> Task description: Write the next part of the passage below about chess and coping with losses, starting right after its last sentence.

> Excerpted passage:
══════════

When it’s part of your life, when it happens to you every single weekend, you have to find a way to separate yourself from your mistakes or your losses. I try to teach my students that losing is something you do, not something you are.”
3. Chess Fever
Of course, it’s easy to tell kids they should put their losses in perspective and keep their confidence intact despite setbacks. It’s harder when you’re the person doing the losing. Spiegel plays chess at a very high level herself; although her rating has slipped a bit over the past few years, as she has dedicated more of her time to teaching, she is still one of the top thirty female chess players in the country. But like all great chess players, she loses a lot, and when she does, she often takes to her blog—a popular if offbeat source of news and opinion in the chess world—and castigates herself for everyone to see. “I am such a stupid retarded disgusting mindless child,” she wrote in 2007 after losing to a Russian master. “Am I really incapable of calculating simple captures? I officially hate myself.”

══════════

> Dataset extract:
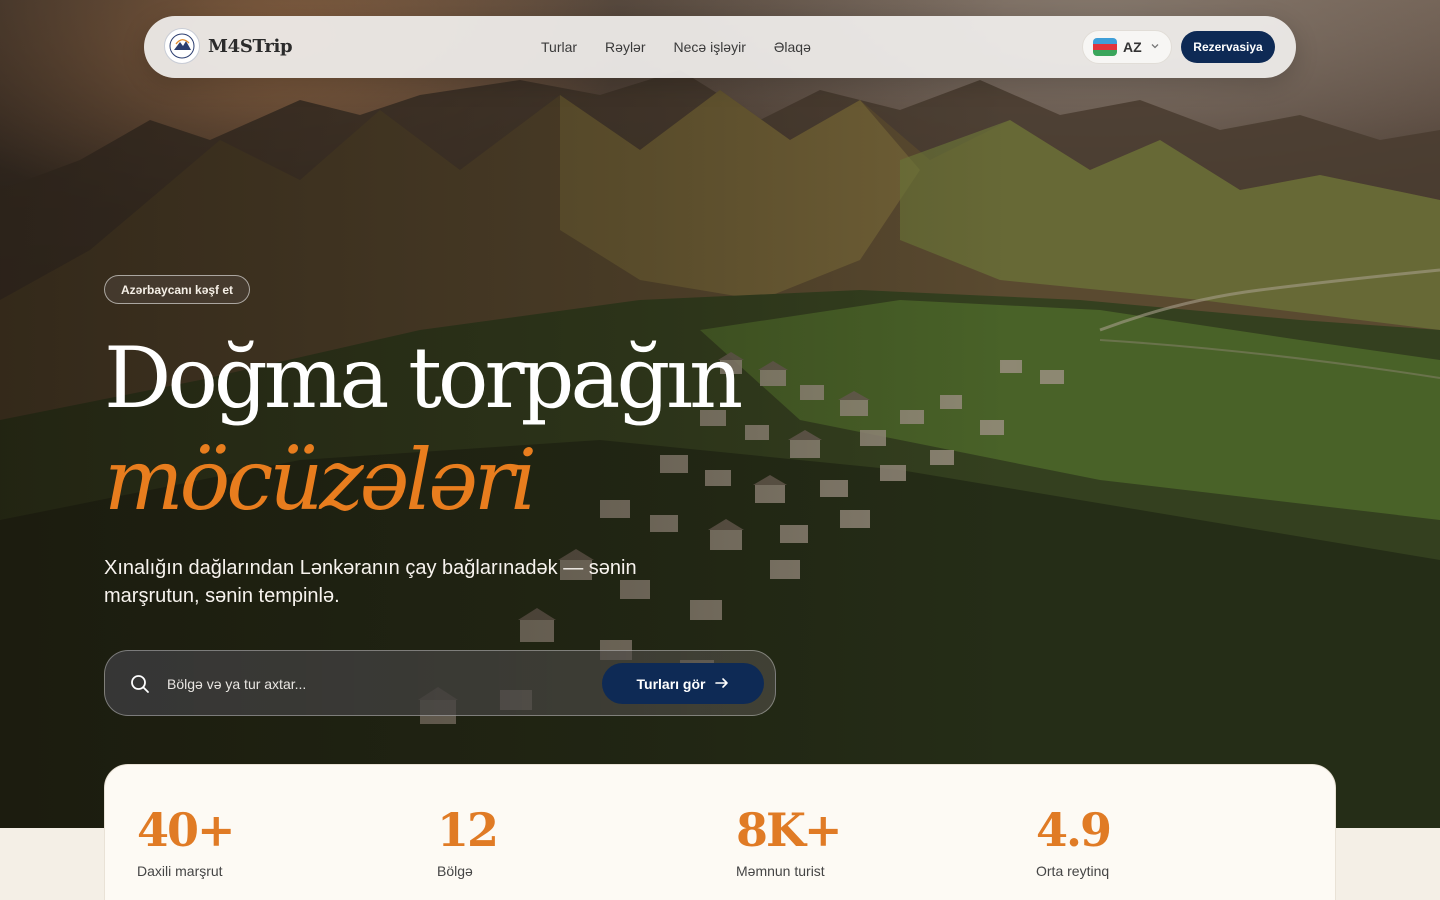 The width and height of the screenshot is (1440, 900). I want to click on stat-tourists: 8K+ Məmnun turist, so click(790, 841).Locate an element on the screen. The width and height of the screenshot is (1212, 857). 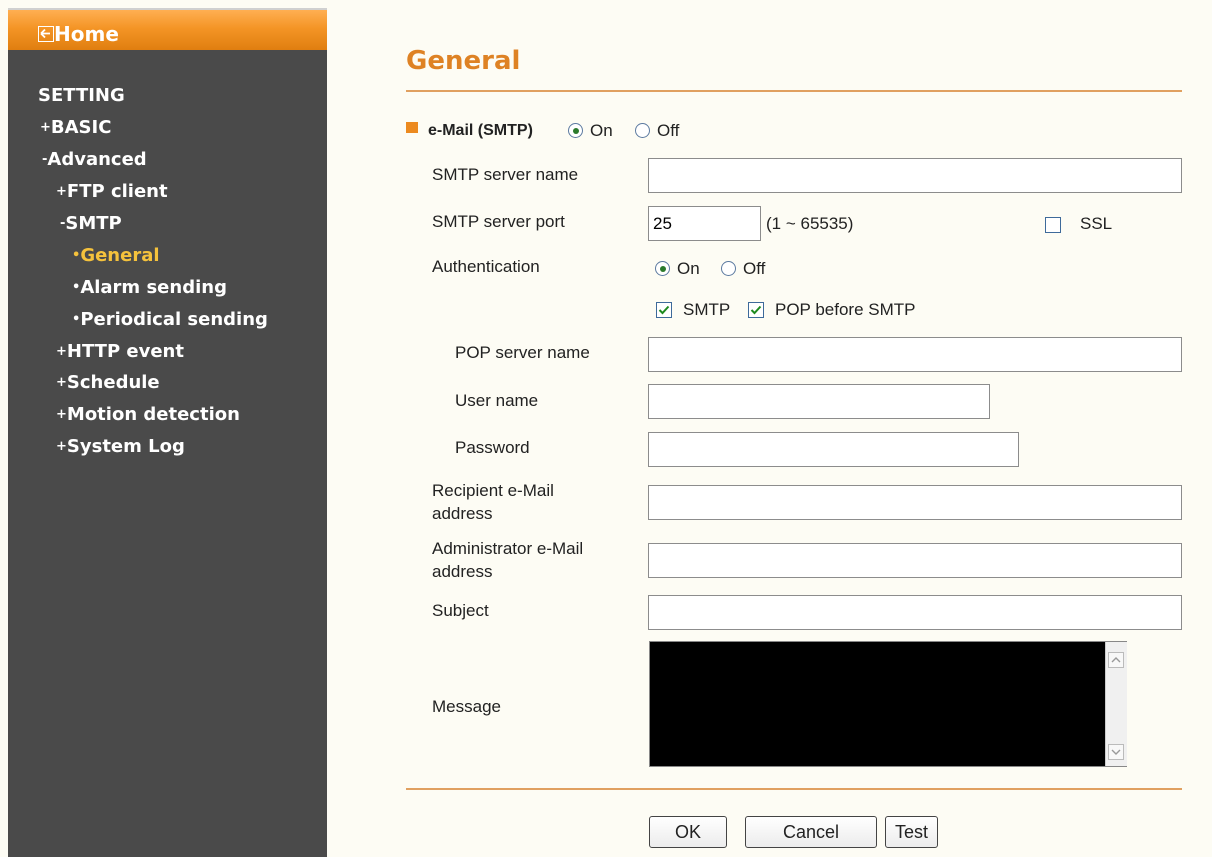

══════════

> Result:
Spiegel’s father taught her the basic chess moves when she was just four years old, but she didn’t play chess competitively until she got to sixth grade and signed up for an afterschool chess program at her junior high school in Raleigh, North Carolina. She loved it—not just the chess, which she excelled at, but also the unfamiliar sense of belonging that chess gave her. A socially awkward child before finding chess, she suddenly had a place where she fit in. “I remember feeling so happy and relieved,” she told me. “Kids were nice to me because I was good. Adults treated me like I had real opinions. For the first time, I felt like life was getting better.” Her chess rating quickly soared above that of the teacher who ran the chess program, and she realized, to her amazement, that she didn’t need his help to continue to improve; she could just study chess on her own. And if she could teach herself chess, she figured, she could teach herself math, too, or anything else. Her ability to master new subjects on her own, a skill she learned entirely from chess, carried her through her years at what she describes as “a terrible American high school” and into college, first Duke and then Columbia, where she started off majoring in math and then after a couple of years switched to English literature.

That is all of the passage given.